* _Exercise_
Gather each line in the data below that contains the word "should", and copy those lines out in full.

* _Materials provided_
#####

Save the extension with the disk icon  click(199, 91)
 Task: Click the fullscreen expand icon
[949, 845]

#####

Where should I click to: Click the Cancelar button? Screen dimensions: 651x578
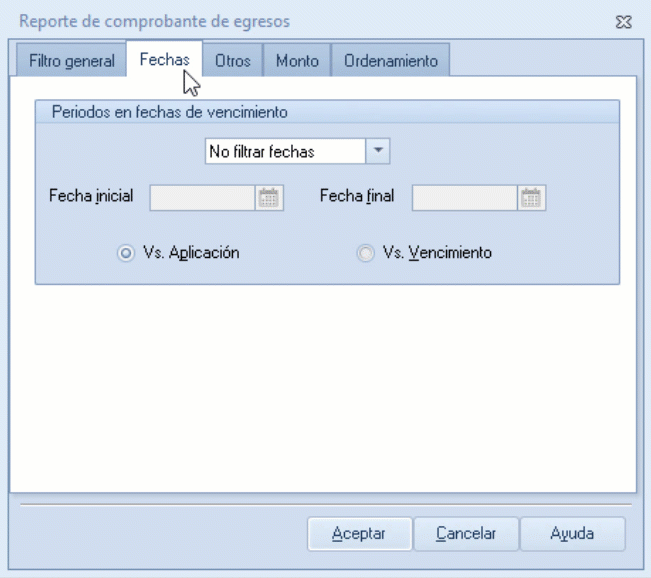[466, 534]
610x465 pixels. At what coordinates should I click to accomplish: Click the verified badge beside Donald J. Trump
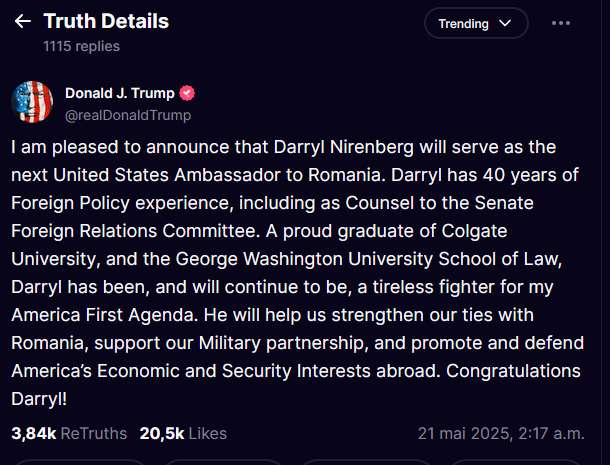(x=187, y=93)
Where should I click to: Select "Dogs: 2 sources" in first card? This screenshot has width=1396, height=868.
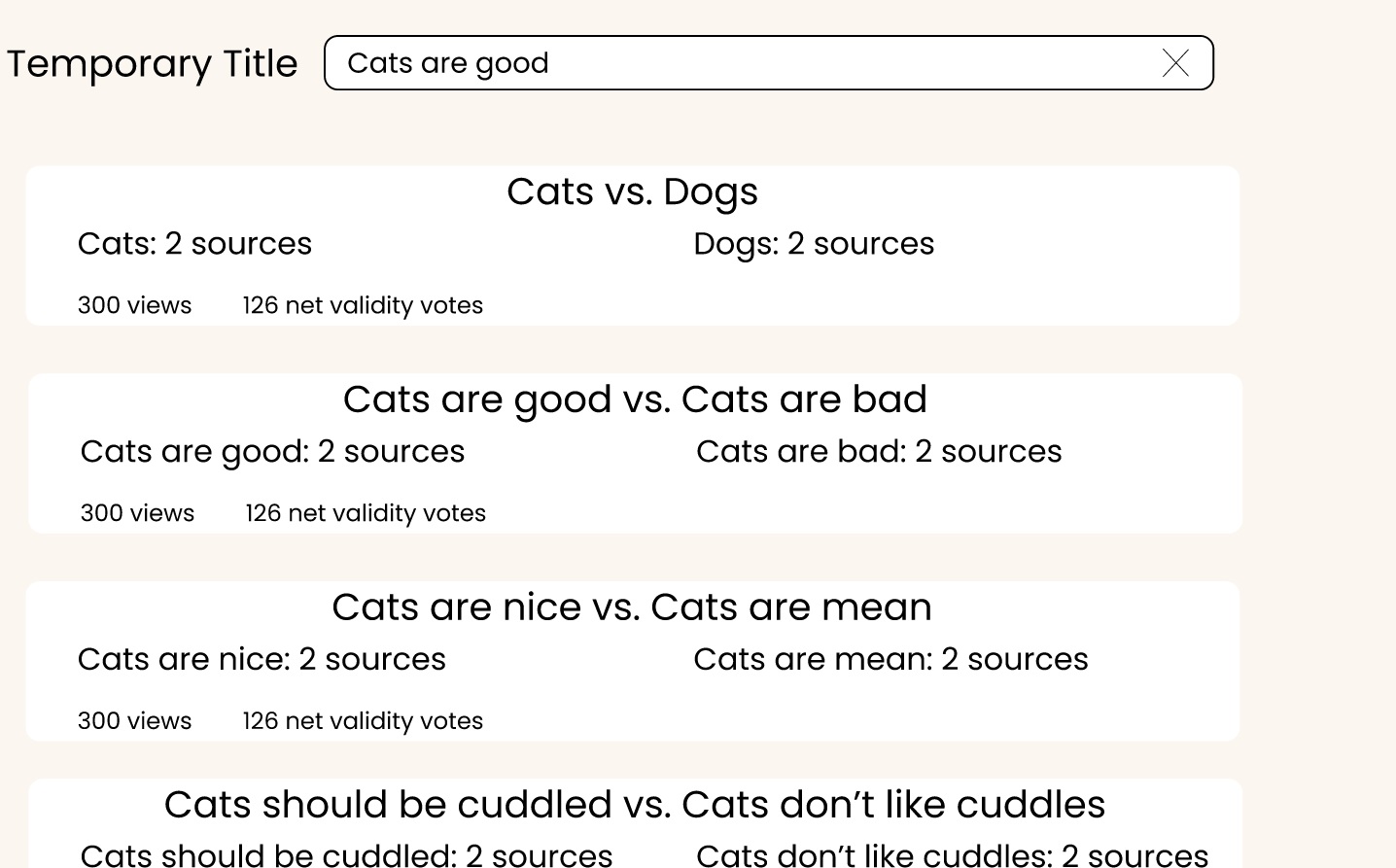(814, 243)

#####

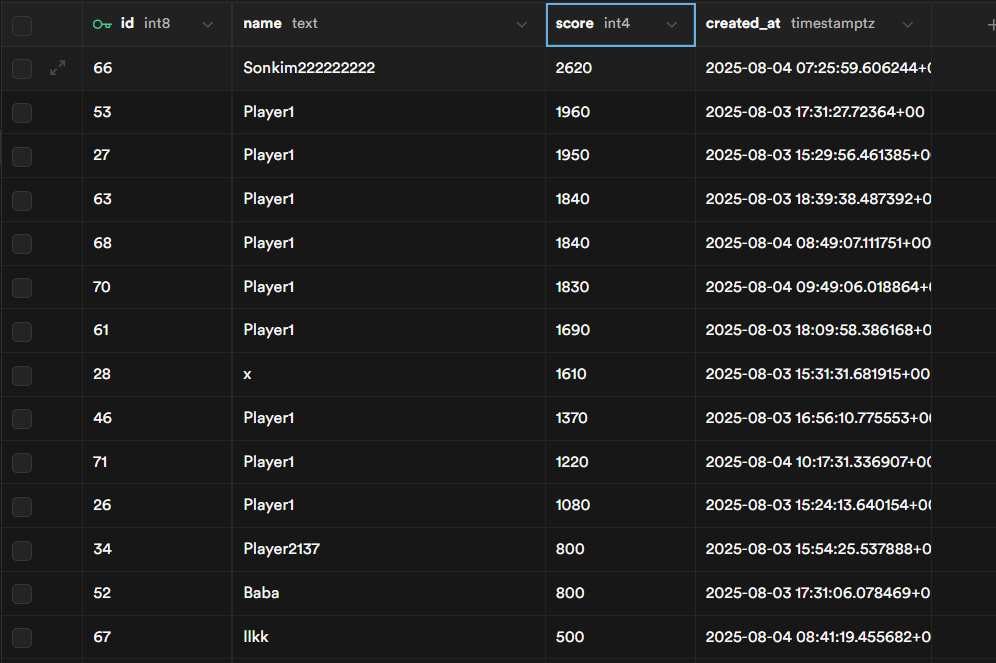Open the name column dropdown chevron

#####

* _Written solution_
Where should I click to: Click the Cancelar button? Screen dimensions: 651x578
610x465 pixels. At what coordinates should I click to accomplish: Click the verified badge beside Donald J. Trump
Where should I click to: Select "Dogs: 2 sources" in first card? This screenshot has width=1396, height=868.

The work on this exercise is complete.